Have you ever sat close to the screen in a motion picture theatre, so that the graininess of the moving film was visible? These creatures were like such shadows, seen in three dimensions.

I retreated two or three swift steps, jerking the revolver from my pocket.

“Back!” I warned, hoping they would understand the tone of voice if not the words. “Back--or I’ll pot a couple of you!”

They glanced at each other, swiftly, almost as though they understood. It seemed to me that their mouths lifted; that they almost smiled. Then they rushed at me.

I had only one box of cartridges, besides those in the cylinder of my gun. I didn’t know what might be in store for me, and I took no chances.

My first shot sent one of the creatures spinning to the ground. Two more were almost upon me before I could level the weapon and pull the trigger again. I got them both.

The rest of that unholy crew were grinning, and their eyes were shining with anticipation. They closed in upon me eagerly, each apparently doing everything in his power to invite my attention. It was bewildering, and I watched them warily, suspecting a trick. There were only three more cartridges left in my gun, and I did not dare replace the fired shells for fear they would rush me when the action was open and the gun momentarily useless.


I was just about to risk one more cartridge when another figure materialized in the ranks of the enemy; a taller, commanding figure, with a shining jewel, perhaps a mark of authority, dangling from his corded brown throat.

The others fell back instantly, and the newcomer approached me swiftly, holding out his hands as though in supplication.

So I was to receive a cordial welcome after all! I breathed a sigh of relief, and pocketed the weapon--and instantly the dark eyes flashed angrily. I held out both hands, to show that they were empty, trying to express my willingness to be friends.

He hesitated, and then uttered a high-pitched sound that I presumed to be a word of command. Before I could free the gun again, the creatures had me, and while their flesh looked more unnatural and unreal than ever, at close range, their long fingers gripped me like talons of steel. The being which had uttered the command disappeared, and my captors led me, struggling and protesting, toward the black, ugly towers of the city.

Over the barren, rocky ground we hurried; past the wretched hovels on the outskirts of the city, and through crooked, dismal streets, toward the center of the city.

A great crowd of creatures similar to my captors hemmed us in. Before us, they thinned into nothingness as we approached, only to swarm into being in some other spot. It was terrifying; an unbelievable experience that made me question my sanity. The only vestige of comfort left me was the hope that they were taking me to Hope and Vic.


At the entrance of one of the huge misshapen black buildings, the creature with the brilliant stone at his throat appeared as suddenly as a light flashes up in the darkness. With him were two others, each wearing a similar jewel of authority. They stood aside for us to enter, and then followed us down a long corridor which was not lighted by any device I could discern, and yet which was not dark.

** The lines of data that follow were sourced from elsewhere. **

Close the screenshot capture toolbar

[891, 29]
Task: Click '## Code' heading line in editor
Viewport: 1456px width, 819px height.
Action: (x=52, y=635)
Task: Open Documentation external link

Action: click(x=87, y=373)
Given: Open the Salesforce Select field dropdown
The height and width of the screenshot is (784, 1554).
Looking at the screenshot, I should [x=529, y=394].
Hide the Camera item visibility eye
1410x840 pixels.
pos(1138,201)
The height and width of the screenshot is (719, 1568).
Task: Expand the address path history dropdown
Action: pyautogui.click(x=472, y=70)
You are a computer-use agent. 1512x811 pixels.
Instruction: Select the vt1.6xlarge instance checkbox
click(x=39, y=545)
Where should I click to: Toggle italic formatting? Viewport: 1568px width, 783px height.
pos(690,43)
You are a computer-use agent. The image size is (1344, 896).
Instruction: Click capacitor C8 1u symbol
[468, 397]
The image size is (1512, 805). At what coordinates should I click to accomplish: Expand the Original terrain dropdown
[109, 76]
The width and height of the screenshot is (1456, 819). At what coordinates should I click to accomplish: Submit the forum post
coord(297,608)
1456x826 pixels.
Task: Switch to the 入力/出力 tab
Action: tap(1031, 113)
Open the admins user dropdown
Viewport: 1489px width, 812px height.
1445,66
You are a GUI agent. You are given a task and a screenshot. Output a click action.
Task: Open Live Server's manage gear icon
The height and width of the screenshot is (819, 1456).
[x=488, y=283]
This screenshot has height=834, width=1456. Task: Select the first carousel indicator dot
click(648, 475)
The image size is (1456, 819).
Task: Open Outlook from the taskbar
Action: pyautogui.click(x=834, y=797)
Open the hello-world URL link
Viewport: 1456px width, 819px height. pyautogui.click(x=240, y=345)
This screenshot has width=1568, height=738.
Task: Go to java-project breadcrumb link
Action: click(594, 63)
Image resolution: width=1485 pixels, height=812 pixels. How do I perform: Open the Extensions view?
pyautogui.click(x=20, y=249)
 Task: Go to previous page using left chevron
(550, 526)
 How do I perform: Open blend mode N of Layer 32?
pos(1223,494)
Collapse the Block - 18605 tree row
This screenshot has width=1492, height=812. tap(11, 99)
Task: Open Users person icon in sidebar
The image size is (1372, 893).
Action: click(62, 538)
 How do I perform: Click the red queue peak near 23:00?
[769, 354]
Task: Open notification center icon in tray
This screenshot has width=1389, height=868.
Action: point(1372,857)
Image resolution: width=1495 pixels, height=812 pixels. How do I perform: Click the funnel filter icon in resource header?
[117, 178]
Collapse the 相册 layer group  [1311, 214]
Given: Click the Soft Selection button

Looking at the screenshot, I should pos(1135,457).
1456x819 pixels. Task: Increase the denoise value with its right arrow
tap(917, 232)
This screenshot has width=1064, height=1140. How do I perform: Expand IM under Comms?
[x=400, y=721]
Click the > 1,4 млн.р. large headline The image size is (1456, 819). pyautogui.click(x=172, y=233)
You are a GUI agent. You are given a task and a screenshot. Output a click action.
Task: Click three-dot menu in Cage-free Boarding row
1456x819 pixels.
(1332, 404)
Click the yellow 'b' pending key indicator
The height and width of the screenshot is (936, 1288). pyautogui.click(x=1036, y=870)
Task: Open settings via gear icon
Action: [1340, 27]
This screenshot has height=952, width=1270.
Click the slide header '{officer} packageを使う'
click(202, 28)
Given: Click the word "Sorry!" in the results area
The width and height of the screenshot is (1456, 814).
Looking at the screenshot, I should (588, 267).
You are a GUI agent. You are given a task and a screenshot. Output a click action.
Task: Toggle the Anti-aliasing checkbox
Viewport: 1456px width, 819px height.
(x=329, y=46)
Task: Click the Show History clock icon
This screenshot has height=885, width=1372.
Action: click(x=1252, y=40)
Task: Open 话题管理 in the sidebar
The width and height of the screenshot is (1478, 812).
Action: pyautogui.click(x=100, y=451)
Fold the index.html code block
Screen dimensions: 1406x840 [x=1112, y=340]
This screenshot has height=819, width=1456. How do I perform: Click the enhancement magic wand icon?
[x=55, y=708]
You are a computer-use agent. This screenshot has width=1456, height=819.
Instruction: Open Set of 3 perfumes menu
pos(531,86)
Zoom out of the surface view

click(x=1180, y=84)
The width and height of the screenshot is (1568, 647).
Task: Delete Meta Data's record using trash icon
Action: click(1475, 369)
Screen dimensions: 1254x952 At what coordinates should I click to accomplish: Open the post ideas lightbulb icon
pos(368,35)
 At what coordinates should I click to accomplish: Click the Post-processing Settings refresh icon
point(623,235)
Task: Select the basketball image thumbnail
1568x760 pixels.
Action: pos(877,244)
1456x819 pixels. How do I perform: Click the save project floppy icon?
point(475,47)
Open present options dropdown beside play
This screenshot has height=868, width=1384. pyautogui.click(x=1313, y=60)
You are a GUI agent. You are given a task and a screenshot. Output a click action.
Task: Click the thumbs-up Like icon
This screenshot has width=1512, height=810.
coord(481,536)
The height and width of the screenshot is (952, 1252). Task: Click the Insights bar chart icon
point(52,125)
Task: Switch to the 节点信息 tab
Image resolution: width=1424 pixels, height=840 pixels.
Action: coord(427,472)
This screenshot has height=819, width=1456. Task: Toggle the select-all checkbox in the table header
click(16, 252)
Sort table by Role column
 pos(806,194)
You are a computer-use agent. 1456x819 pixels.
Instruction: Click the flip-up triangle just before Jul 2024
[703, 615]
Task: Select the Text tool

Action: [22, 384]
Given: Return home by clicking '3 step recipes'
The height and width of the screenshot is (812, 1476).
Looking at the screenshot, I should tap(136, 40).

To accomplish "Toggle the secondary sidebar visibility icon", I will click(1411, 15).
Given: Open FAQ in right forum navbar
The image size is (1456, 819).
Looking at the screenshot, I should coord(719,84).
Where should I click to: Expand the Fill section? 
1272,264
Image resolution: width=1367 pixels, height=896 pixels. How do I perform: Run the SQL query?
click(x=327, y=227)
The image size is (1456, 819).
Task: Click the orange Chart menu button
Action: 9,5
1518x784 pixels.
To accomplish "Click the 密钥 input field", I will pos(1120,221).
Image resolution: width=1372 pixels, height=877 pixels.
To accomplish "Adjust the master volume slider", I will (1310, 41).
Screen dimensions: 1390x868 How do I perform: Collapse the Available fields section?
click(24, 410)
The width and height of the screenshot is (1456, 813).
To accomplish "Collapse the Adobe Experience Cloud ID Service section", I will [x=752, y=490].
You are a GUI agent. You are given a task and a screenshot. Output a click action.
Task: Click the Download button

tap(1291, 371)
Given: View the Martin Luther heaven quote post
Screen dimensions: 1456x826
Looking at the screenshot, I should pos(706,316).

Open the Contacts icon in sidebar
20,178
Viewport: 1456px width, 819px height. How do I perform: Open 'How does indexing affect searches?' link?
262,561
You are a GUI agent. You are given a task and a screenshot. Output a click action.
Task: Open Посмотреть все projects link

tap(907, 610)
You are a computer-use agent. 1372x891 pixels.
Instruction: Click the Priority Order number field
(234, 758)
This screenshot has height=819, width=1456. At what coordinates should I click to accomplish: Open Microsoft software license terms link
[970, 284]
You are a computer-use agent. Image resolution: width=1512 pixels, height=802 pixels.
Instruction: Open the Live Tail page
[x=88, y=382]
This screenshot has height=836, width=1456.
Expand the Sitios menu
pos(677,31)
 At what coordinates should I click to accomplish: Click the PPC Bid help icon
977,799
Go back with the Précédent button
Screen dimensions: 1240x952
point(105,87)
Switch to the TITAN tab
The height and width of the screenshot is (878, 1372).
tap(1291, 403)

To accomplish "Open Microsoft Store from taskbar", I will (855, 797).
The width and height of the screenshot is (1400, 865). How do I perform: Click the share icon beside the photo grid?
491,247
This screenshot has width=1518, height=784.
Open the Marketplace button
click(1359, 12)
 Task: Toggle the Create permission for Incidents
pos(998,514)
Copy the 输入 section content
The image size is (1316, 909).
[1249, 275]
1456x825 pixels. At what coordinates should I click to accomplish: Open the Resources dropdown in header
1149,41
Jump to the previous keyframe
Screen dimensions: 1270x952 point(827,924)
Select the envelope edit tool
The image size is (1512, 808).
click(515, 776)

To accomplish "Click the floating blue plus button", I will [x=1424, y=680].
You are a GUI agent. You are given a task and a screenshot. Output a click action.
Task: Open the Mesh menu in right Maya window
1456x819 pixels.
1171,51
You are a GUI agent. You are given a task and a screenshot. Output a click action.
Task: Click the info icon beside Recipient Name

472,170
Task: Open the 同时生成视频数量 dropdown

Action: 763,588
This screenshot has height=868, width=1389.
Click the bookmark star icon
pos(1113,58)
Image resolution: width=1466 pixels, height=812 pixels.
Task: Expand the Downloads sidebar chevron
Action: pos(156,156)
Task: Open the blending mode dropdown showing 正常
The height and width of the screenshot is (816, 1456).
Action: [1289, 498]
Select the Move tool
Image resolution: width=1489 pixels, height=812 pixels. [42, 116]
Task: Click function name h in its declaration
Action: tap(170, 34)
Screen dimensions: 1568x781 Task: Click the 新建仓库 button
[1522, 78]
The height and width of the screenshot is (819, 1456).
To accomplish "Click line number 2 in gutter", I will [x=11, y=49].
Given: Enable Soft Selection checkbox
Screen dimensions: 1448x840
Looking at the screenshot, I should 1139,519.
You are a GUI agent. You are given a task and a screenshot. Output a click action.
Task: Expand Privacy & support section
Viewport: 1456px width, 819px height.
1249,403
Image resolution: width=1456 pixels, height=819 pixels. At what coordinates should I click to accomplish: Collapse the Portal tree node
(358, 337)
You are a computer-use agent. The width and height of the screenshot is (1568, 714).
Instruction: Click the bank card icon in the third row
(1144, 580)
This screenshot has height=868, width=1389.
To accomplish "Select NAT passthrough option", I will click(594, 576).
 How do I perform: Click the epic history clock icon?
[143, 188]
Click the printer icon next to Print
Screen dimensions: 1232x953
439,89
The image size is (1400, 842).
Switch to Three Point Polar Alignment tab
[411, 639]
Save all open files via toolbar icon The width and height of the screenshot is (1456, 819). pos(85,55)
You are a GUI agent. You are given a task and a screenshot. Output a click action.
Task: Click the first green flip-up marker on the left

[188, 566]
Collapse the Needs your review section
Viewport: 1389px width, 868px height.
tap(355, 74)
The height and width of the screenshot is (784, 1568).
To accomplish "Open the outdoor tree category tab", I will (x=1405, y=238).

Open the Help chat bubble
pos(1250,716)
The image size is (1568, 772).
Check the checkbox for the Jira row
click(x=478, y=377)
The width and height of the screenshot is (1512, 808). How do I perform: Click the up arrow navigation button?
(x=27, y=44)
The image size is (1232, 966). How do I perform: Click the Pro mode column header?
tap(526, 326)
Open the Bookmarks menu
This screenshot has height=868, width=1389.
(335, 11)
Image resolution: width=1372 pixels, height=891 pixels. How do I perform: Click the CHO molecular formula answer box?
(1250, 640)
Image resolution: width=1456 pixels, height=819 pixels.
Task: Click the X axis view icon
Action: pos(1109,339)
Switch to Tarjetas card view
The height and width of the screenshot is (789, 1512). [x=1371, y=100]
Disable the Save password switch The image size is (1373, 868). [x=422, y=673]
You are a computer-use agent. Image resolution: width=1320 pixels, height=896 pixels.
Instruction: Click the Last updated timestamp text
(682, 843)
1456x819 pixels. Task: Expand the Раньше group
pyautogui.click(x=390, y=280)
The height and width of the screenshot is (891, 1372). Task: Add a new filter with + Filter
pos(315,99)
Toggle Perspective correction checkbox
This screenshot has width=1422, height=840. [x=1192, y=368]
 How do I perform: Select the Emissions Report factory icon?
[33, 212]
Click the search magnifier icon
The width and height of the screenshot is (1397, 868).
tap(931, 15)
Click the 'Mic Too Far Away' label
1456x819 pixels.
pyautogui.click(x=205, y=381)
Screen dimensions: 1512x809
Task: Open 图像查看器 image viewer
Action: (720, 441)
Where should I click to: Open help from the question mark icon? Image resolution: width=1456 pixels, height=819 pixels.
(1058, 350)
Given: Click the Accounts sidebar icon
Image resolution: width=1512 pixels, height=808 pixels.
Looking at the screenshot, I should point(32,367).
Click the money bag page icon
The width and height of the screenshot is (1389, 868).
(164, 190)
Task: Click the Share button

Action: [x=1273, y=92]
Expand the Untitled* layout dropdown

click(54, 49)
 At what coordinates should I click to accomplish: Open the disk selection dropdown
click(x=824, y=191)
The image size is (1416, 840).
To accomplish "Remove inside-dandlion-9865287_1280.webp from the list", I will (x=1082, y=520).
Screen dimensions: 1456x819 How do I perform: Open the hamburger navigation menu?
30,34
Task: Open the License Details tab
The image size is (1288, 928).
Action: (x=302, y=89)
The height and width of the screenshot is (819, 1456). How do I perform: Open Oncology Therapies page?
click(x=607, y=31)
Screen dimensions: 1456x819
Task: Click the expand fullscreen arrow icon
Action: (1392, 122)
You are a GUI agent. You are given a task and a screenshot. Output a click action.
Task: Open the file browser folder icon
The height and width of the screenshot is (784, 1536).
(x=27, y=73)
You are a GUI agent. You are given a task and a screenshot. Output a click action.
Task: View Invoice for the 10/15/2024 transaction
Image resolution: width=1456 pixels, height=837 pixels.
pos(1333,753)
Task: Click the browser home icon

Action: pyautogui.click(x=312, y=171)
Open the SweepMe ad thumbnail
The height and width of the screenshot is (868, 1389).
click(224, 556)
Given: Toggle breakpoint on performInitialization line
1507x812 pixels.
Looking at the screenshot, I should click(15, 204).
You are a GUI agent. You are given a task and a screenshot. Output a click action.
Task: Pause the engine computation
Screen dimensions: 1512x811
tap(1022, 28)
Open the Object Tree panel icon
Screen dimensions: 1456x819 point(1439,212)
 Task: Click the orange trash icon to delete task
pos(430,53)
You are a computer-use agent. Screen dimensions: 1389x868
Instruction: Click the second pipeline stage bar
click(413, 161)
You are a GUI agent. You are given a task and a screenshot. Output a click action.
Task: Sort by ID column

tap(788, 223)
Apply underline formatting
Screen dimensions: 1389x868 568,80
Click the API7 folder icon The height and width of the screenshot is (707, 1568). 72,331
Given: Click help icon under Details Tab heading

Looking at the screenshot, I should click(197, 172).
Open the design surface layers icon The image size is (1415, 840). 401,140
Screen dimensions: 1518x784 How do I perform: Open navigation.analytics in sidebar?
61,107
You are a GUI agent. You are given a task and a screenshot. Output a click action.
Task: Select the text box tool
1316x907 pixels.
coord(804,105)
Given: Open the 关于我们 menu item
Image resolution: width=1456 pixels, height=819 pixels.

A broad door swung open, and I was thrust through the doorway.

“Pete!” shouted a familiar voice, and I scrambled to my feet. There was Vic, his red hair tousled, and his face gray with worry. Behind him, her big blue eyes brimming, her lips quivering, was Hope.

“Vic! Well, here I am. And Hope, dear...”

My voice trailed off. These were not Vic and Hope before me; they were unreal creatures, like the beings which had captured me. I could recognize the face and the figure of the woman I loved and of her brother; but they seemed to have no substance.

Hope suddenly put her arms about me. She was sobbing.

“Don’t, Peter!” she whispered.

“Don’t look at me like that. I know how you feel. You--you and Vic--you aren’t real to me, either! We’re just shadows--lost souls...”

“Buck up, Hope!” Vic’s voice was kindly, yet firm and gravely commanding. “We’re all right. Only--temporarily--we’re Infra-Medians. Sit down, Pete, and let’s talk. It may be that there’s no time to lose in making some plans.”